**Given task:** Rewrite the stretch from the line containing "Screen dimensions: 497x292" through the line containing "click(x=90, y=45)", changing "Emulators" to "Simulators" and leaving everything else as it is.

--- start Task inputs ---

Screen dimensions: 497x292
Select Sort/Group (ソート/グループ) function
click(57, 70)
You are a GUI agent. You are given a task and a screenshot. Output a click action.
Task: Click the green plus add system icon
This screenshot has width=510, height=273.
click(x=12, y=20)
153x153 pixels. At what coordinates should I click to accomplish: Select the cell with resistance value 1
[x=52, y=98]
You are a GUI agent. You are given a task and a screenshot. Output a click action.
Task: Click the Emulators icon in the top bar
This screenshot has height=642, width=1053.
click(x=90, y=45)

--- end Task inputs ---
--- start Task inputs ---

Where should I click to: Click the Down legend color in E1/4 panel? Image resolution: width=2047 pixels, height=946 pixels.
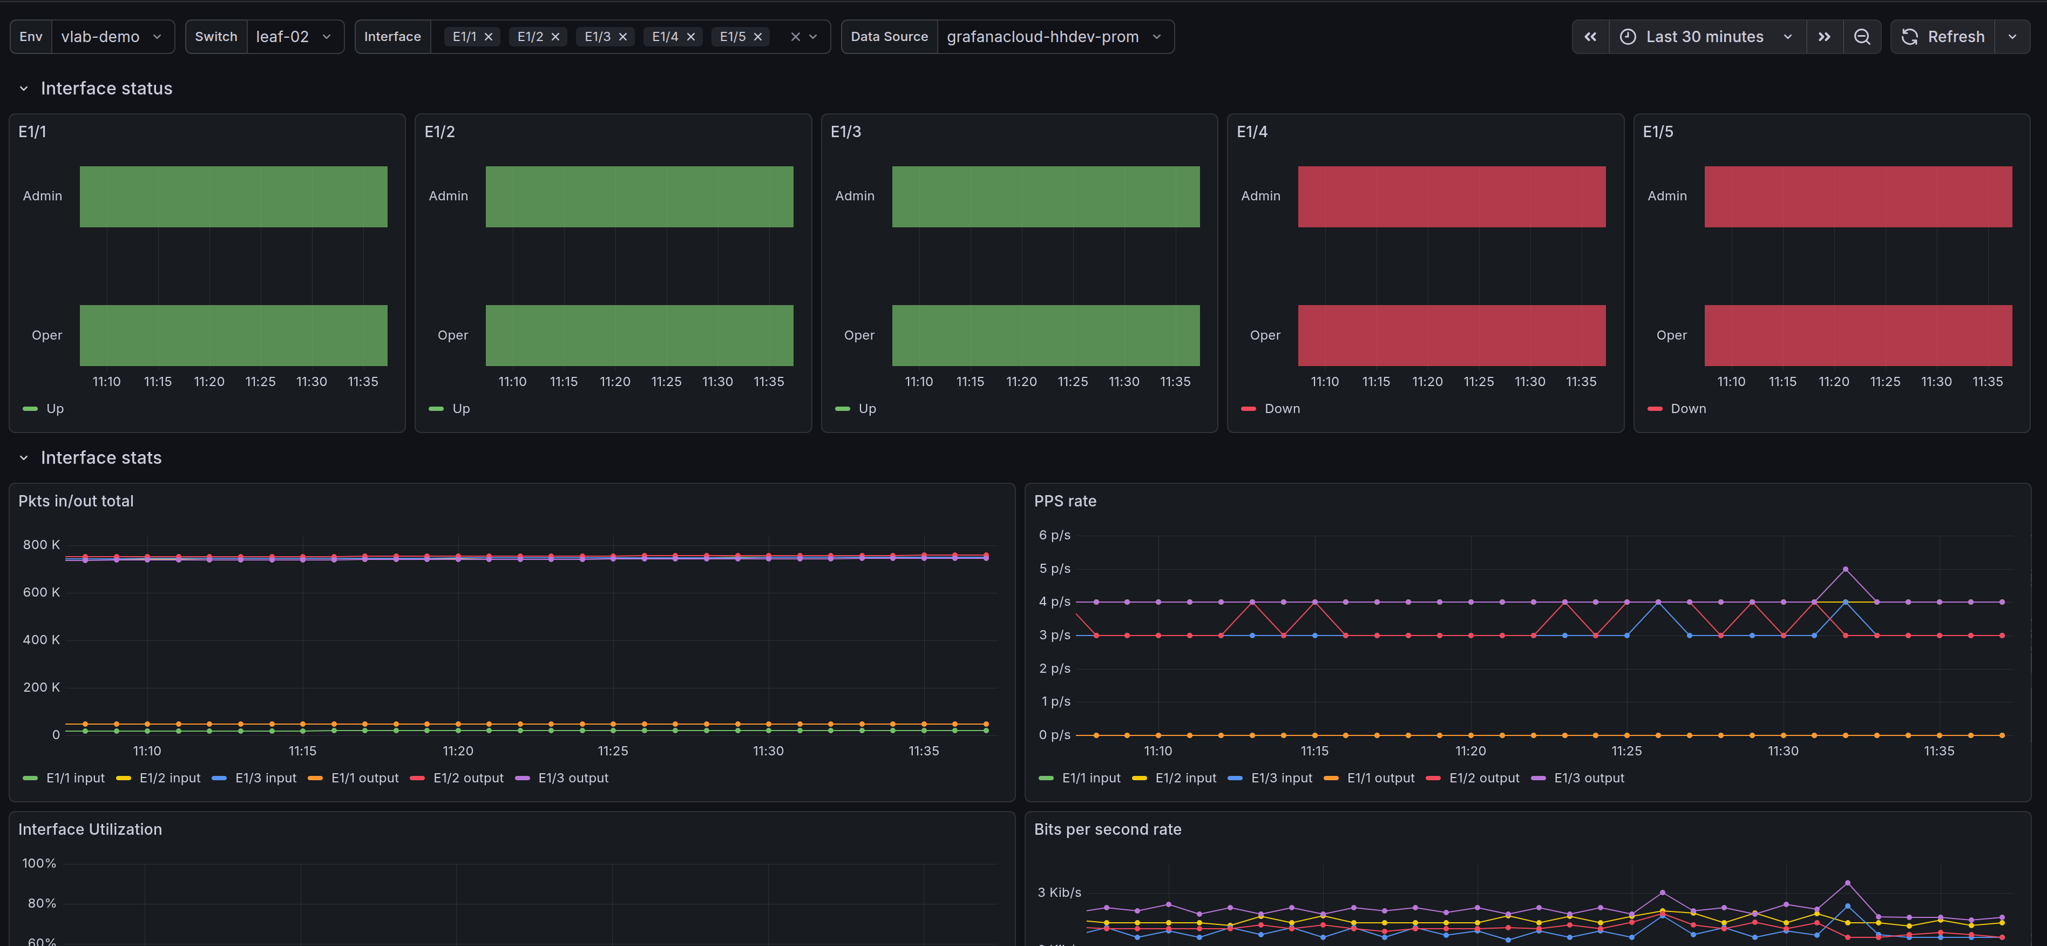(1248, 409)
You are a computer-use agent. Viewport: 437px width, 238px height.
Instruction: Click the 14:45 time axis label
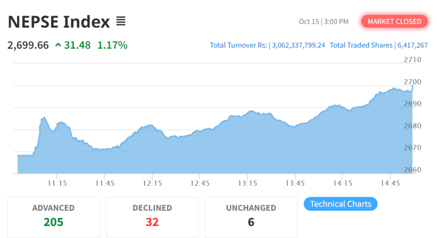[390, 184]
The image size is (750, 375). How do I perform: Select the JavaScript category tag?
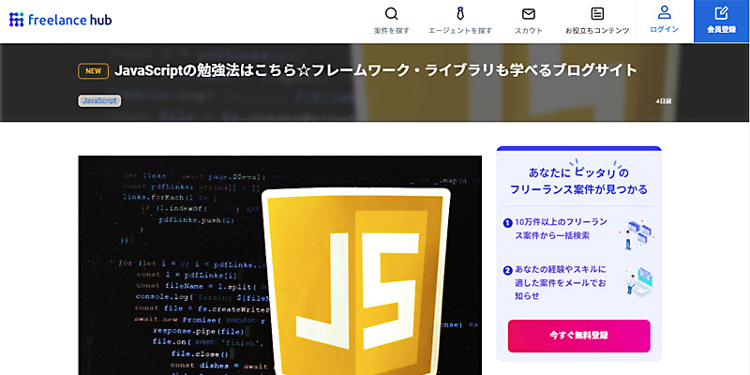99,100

--- end Task inputs ---
--- start Task inputs ---

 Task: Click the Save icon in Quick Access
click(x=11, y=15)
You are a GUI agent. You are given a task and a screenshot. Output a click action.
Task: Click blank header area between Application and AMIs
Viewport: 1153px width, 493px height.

--- end Task inputs ---

**Response for this exercise:**
Screen dimensions: 497x292
Select Sort/Group (ソート/グループ) function
click(57, 70)
You are a GUI agent. You are given a task and a screenshot. Output a click action.
Task: Click the green plus add system icon
This screenshot has width=510, height=273.
click(x=12, y=20)
153x153 pixels. At what coordinates should I click to accomplish: Select the cell with resistance value 1
[x=52, y=98]
You are a GUI agent. You are given a task and a screenshot. Output a click action.
Task: Click the Simulators icon in the top bar
This screenshot has height=642, width=1053.
click(x=90, y=45)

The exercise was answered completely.